Sauvé parfois, un instant suspendu, à lire des poèmes, poudroiement de lumières, ceux des autres : Bénézet, Tsvetaeva, Viarre… comme autant de pistes, d'exceptions possibles, momentanées forcément, exclusives et laissées pour compte du vivant. « Ne parle pas la bouche pleine de mort », intime Demangeot. Sur le bord de dire, il se situe. Juste au moment du silence, forcément les vers seront coupés, les phrases sèches ou longues, parfois. Ce qui est tenté est raté. « Cap au pire », dirait Beckett.
Cela dit : le non-dit, le mal-dit, l’autrement-dit – n’ont pas dit leur dernier mot.
Désastre ontologique, en vivant nous mourons : le poème sur ce chantier (charnier) établit son presque silence, sa coupure, sa résilience impossible. « Pour écrire, il faut être capable de mourir de son vivant. » Dès lors qu’on écrit, pour ne pas occulter cela, on se livre à un combat perdu avec la langue comme avec notre corps. Avec notre corps de langue. Même si nous savons que ces notes et poèmes ne sont que les « petits restes tristes de la vie inachevée ».

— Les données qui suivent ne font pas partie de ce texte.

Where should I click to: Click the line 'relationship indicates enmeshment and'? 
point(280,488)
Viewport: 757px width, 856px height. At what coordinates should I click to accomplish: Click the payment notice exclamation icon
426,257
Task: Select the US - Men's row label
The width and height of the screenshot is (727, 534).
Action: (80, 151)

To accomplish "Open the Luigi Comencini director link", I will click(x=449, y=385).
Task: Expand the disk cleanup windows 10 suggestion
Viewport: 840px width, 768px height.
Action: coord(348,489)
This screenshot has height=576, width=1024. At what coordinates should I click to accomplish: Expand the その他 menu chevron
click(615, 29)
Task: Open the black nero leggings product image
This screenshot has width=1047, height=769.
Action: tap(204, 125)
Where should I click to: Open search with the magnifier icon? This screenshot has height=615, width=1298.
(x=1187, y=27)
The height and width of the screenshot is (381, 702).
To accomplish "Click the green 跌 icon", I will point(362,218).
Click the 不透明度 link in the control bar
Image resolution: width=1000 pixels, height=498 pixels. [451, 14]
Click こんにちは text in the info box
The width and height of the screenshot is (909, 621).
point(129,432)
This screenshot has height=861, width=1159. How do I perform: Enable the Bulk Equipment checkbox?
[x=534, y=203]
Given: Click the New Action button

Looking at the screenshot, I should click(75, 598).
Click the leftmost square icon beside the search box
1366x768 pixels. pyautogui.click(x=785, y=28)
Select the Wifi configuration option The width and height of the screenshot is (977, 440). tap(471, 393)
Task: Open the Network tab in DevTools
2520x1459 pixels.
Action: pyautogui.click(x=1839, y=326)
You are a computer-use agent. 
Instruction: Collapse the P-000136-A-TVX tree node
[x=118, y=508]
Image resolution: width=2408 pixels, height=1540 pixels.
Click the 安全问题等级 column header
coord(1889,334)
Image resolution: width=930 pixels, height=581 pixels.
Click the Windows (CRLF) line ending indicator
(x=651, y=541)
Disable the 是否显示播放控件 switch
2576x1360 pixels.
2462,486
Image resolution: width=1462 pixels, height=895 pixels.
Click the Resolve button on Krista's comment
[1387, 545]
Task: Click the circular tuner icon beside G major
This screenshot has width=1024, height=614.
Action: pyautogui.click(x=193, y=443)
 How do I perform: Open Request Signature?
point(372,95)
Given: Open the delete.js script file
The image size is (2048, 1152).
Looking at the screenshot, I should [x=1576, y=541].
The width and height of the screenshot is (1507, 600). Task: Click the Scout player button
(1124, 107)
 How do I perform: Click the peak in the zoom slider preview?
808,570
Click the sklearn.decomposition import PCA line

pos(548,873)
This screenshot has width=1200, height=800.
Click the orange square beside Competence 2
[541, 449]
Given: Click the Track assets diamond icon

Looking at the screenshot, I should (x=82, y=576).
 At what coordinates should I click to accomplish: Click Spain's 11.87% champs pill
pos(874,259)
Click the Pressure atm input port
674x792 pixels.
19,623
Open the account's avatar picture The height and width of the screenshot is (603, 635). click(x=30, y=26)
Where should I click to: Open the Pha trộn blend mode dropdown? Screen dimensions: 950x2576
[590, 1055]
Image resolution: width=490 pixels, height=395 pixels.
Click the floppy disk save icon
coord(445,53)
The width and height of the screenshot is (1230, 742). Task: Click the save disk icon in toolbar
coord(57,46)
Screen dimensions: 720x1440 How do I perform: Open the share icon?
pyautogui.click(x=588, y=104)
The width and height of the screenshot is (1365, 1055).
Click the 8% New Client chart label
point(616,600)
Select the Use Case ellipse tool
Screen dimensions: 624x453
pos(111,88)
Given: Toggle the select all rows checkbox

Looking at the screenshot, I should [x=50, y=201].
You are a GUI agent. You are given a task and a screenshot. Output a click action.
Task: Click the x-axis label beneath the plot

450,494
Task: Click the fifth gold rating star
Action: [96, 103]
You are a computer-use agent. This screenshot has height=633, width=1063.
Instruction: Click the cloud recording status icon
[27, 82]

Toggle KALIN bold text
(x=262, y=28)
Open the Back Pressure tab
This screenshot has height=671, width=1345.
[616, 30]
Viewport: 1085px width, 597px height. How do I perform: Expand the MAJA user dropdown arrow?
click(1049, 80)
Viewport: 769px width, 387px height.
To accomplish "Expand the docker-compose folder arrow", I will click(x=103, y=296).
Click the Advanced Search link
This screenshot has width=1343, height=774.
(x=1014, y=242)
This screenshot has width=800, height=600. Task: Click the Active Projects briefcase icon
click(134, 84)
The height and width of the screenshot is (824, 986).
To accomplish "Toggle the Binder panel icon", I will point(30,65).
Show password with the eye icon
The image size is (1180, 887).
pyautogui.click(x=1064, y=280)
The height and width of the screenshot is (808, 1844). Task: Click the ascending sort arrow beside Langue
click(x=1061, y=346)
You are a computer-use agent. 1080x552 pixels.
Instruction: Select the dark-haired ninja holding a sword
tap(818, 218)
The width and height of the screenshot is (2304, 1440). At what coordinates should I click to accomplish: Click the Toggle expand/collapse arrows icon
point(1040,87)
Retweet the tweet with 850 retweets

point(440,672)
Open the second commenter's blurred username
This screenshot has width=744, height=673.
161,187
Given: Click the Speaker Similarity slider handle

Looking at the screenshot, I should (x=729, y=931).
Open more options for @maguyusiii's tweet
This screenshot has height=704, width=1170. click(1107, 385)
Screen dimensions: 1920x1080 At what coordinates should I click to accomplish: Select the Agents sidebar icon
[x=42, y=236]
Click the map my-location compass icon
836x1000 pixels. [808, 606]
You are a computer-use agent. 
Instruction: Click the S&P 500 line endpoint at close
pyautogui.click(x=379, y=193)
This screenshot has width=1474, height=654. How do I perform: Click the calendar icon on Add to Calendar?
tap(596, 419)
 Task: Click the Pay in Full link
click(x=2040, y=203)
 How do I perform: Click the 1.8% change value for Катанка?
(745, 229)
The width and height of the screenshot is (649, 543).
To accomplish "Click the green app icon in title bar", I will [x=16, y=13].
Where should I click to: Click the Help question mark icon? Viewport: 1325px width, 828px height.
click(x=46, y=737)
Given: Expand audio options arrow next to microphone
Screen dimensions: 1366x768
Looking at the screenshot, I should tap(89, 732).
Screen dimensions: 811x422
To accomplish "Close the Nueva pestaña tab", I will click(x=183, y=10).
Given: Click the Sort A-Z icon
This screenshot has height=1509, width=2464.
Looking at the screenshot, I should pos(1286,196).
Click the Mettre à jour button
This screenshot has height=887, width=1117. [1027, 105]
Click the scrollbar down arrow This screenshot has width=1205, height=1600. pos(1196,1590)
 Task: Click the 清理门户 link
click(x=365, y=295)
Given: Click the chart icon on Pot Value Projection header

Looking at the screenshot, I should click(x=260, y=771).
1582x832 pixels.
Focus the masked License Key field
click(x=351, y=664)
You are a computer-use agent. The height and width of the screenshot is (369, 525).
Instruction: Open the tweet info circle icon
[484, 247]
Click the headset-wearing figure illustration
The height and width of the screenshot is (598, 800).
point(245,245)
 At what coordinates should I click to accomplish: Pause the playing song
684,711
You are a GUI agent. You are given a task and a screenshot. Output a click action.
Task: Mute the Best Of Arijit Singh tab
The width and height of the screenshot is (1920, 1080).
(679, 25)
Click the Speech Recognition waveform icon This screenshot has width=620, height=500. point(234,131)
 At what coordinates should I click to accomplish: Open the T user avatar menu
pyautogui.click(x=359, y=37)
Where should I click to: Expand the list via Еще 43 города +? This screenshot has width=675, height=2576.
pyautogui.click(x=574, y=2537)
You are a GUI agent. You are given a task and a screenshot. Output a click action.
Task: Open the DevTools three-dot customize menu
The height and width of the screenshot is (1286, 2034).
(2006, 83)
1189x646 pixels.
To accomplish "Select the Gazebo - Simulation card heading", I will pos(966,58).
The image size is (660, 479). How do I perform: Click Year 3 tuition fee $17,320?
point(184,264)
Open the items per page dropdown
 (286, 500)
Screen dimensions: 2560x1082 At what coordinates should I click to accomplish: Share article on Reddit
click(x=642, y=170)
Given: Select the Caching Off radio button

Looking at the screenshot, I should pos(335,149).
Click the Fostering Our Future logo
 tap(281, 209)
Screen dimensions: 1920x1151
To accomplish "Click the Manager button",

Écrire, c’est « découdre » pour approcher la vérité :
La rupture
est irréparable. Elle
est lumineuse. Il
faut aimer cette clarté, l’
approfondir. Il
faut aggraver la rupture.
La clarté vient de la faille. Joë Bousquet, paralysé à la suite d’une grave blessure reçue au combat en 1918, écrivait : « Ma blessure existait avant moi, je suis né pour l’incarner.2 » Gilles Deleuze, qui a plusieurs fois commenté cette phrase, considérait que « les singularités ou les éléments constitutifs d’une vie coexistent avec les accidents de la vie correspondante, mais ne se groupent ni ne se divisent de la même façon » et que la blessure est d’abord « un pur virtuel sur le plan d’immanence qui nous entraîne dans une vie3. »
On dirait que les poètes véritables, en nombre réduit pour Cédric Demangeot, peuvent tenir la vie, la nôtre, pour nous. Non la retenir. Ils fixent nos entailles et nos fractures, nos déchirures et notre effacement.
La poésie a toujours (depuis toujours) le dernier mot. Mais elle ne le prononce pas. Elle le retient depuis toujours : voici (pour commencer) une définition (définitive) de la poésie.
De la retenue paradoxale, Cédric Demangeot fait une poétique, celle d’« une tendresse rehaussée d’effondrements ». En lisant, nous butons sur tout ce qui n’est pas dit.
1. Jacques Dupin, Le Grésil (P.O.L., 1996).
2. Joë Bousquet, Les Capitales (1955, Deyrolle, 1996).
3. Gilles Deleuze, « L’immanence : une vie » (1995) in Deux régimes de fous et autres textes (Minuit, 2003).